-- Work instructions --
Count the lines in the entries below that contain the word "image" and give only that number.

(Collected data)

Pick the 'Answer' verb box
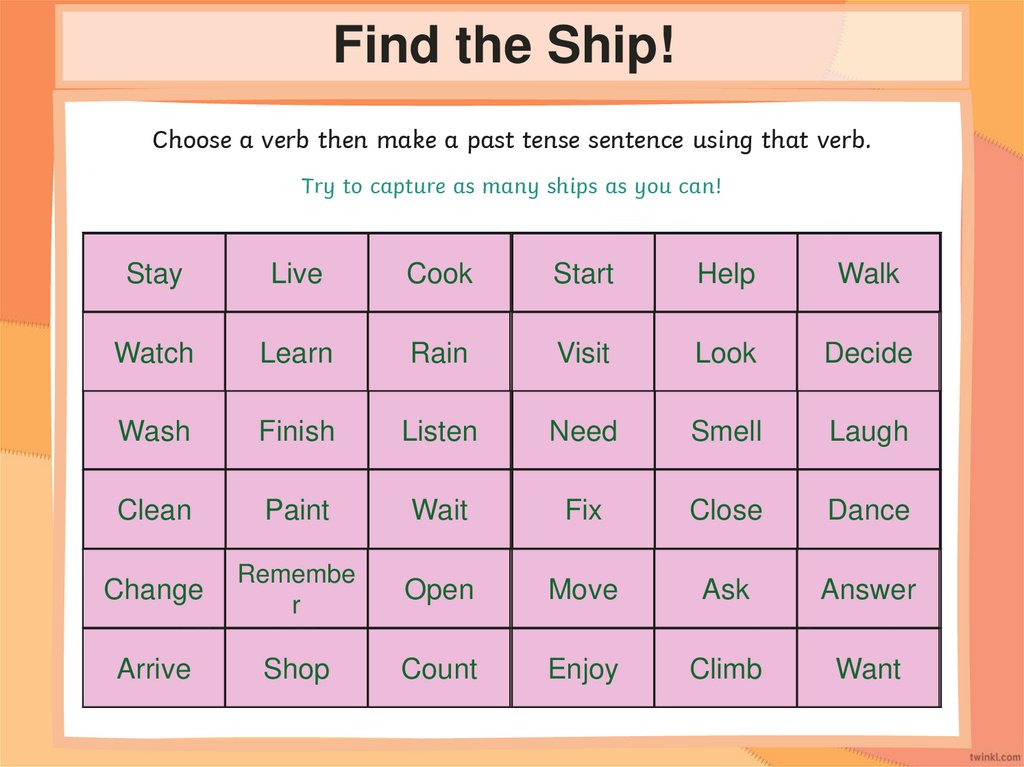Viewport: 1024px width, 767px height. tap(868, 589)
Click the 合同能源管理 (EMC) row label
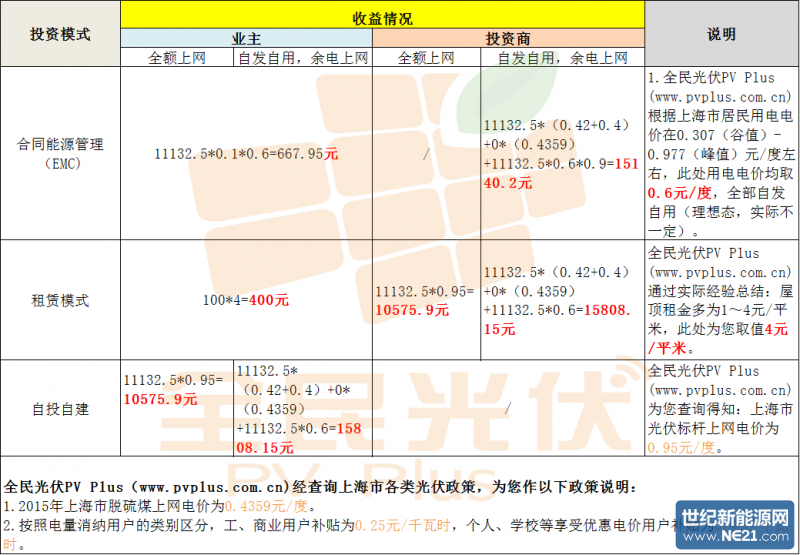 60,153
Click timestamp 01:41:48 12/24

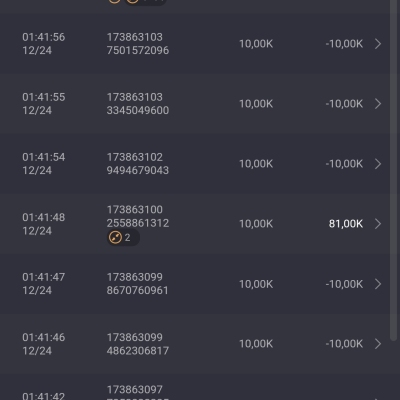[x=44, y=224]
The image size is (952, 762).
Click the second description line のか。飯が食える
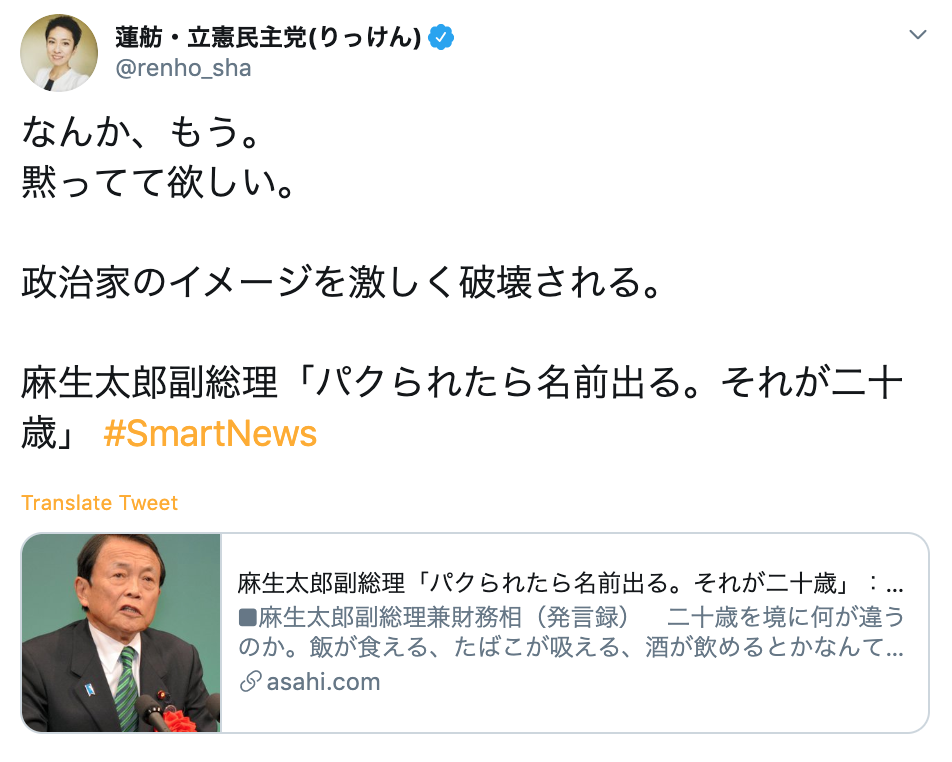coord(570,647)
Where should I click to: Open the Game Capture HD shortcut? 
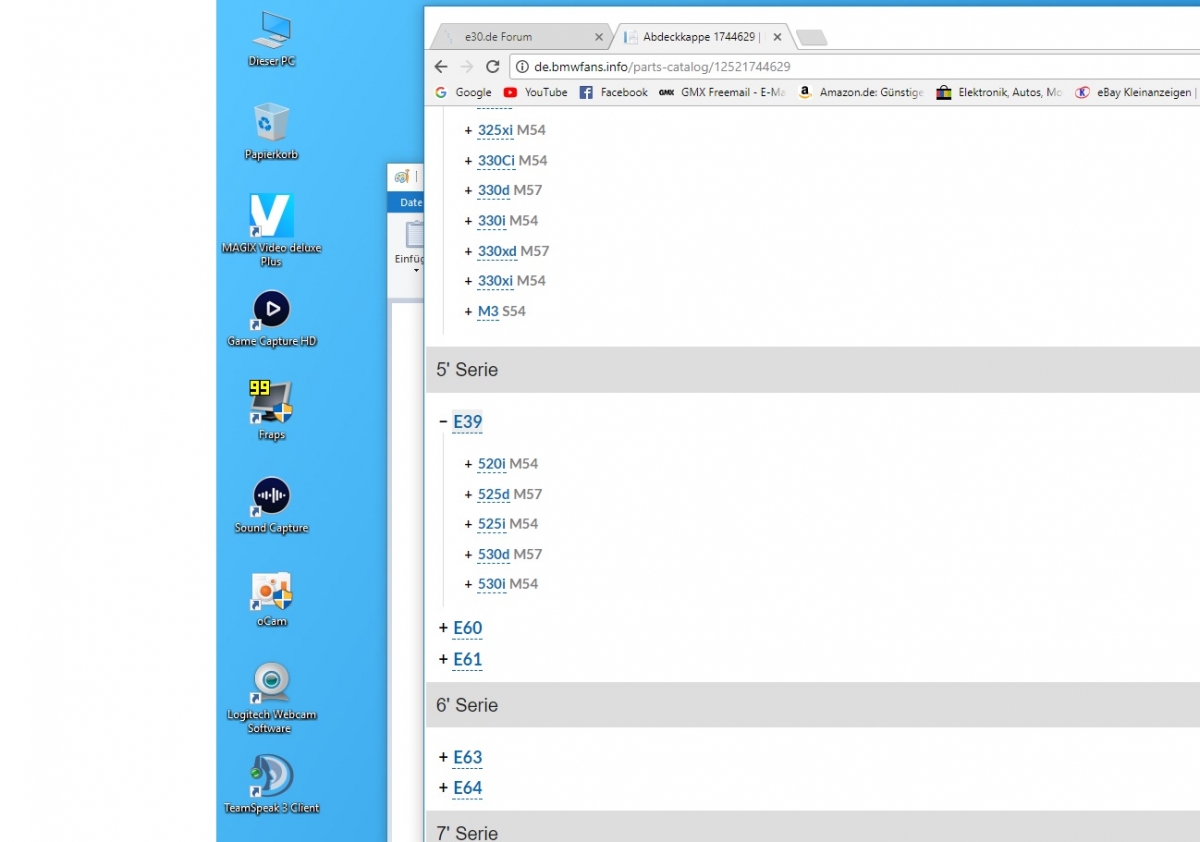coord(271,310)
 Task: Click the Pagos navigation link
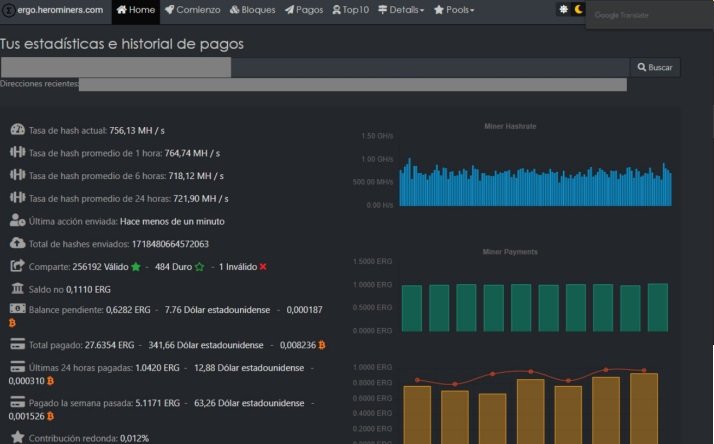304,10
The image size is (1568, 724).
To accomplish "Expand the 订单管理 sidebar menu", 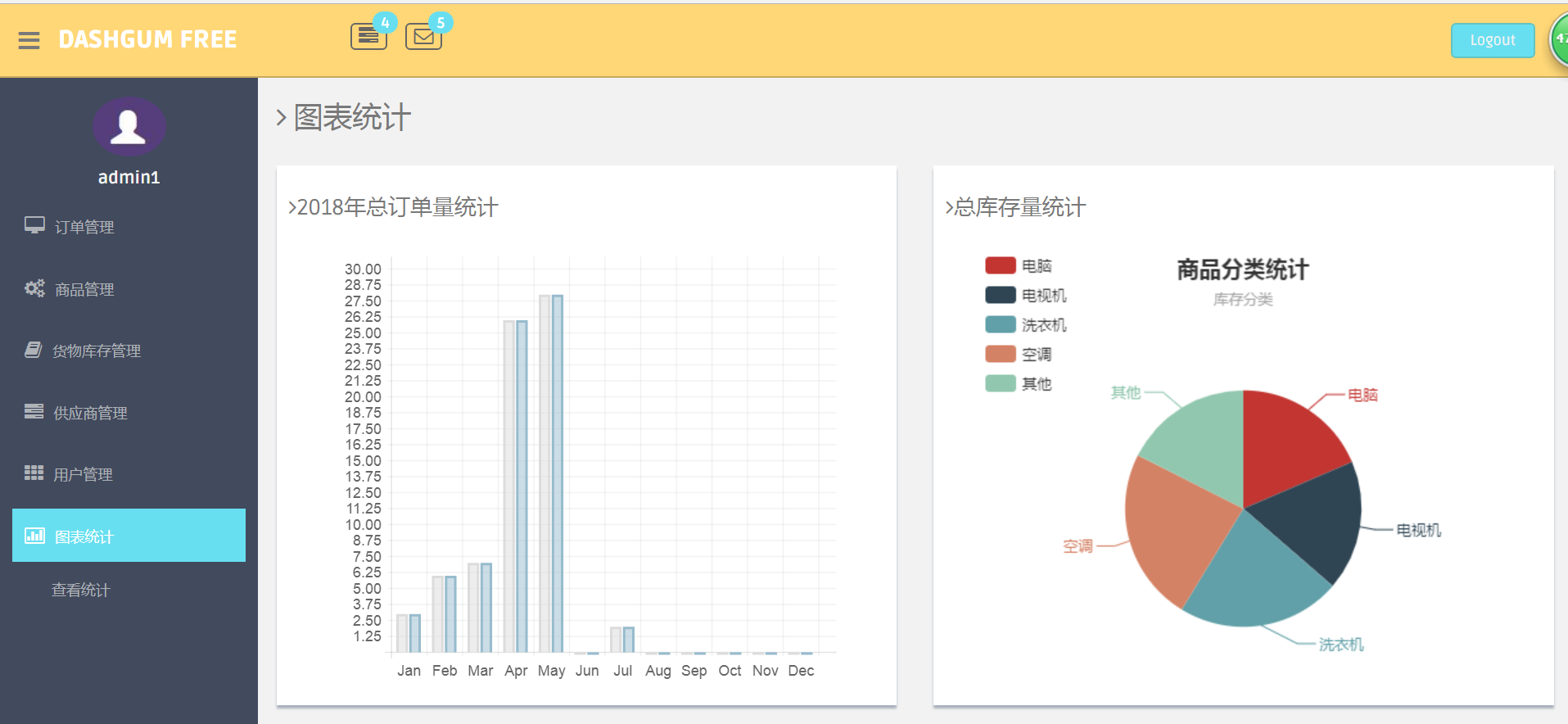I will tap(129, 227).
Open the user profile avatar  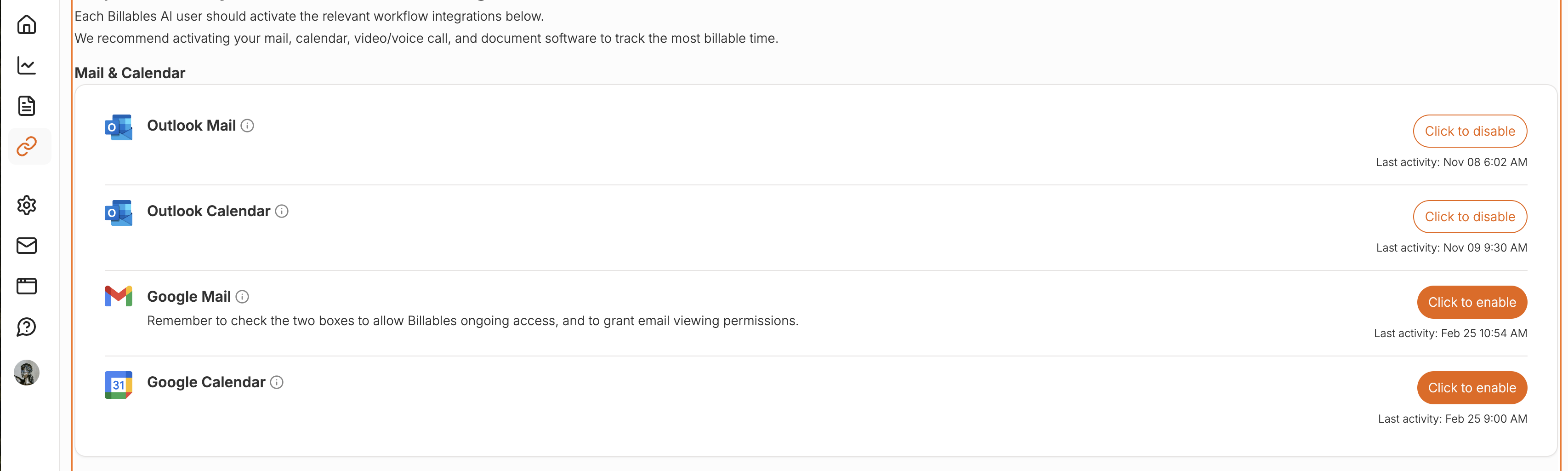(x=27, y=372)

-- Task output --
2